**Work required**
Quote every line of the data below as it stands, omitting pictures.

**Exercise material**
§ §

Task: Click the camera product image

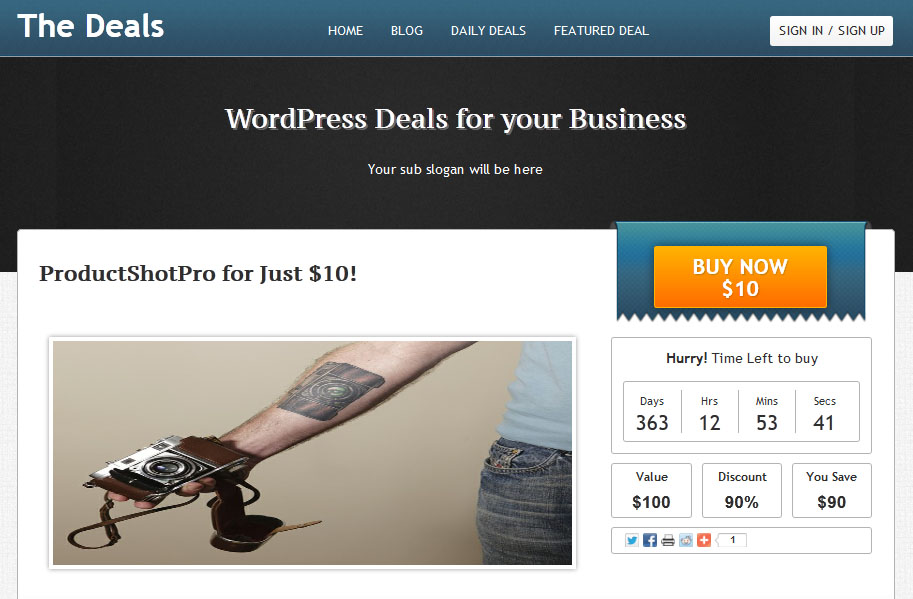Action: (x=312, y=453)
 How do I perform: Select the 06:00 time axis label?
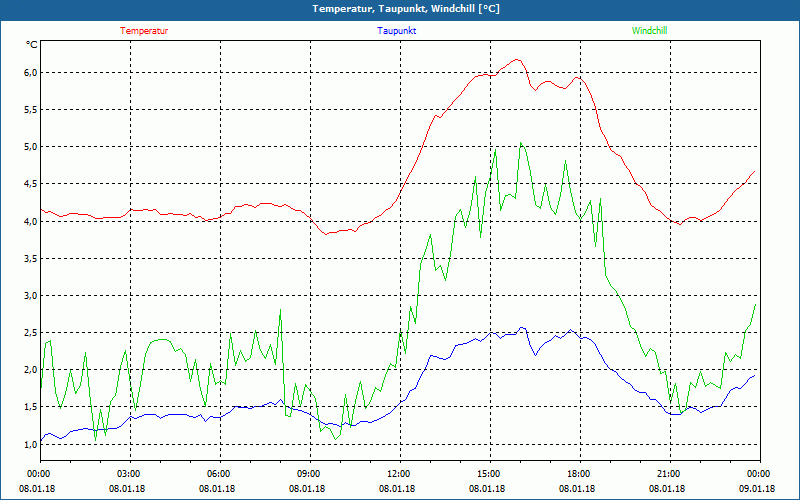click(x=219, y=474)
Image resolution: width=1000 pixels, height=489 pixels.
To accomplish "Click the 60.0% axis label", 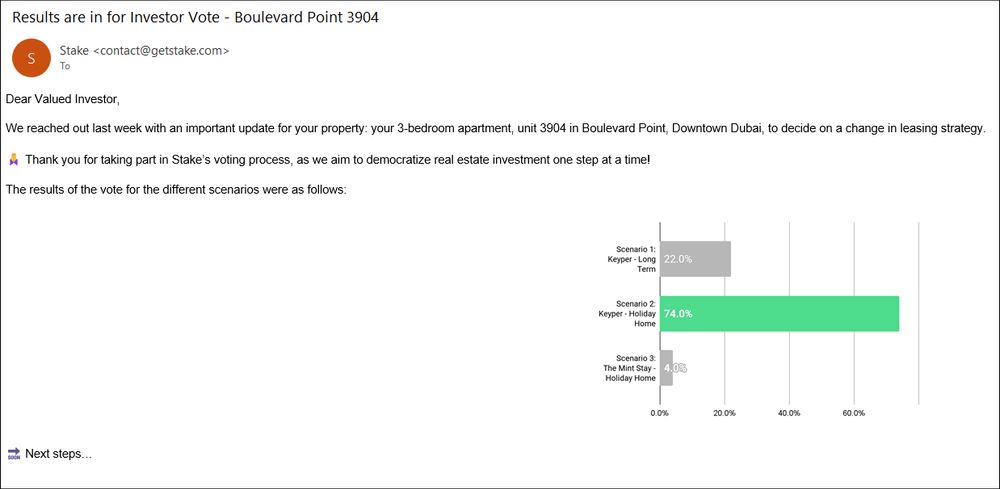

§ §

**Response**
Task: Click the camera product image

Action: (x=312, y=453)
 How do I perform: Select the 06:00 time axis label?
click(x=219, y=474)
Image resolution: width=1000 pixels, height=489 pixels.
To accomplish "Click the 60.0% axis label", 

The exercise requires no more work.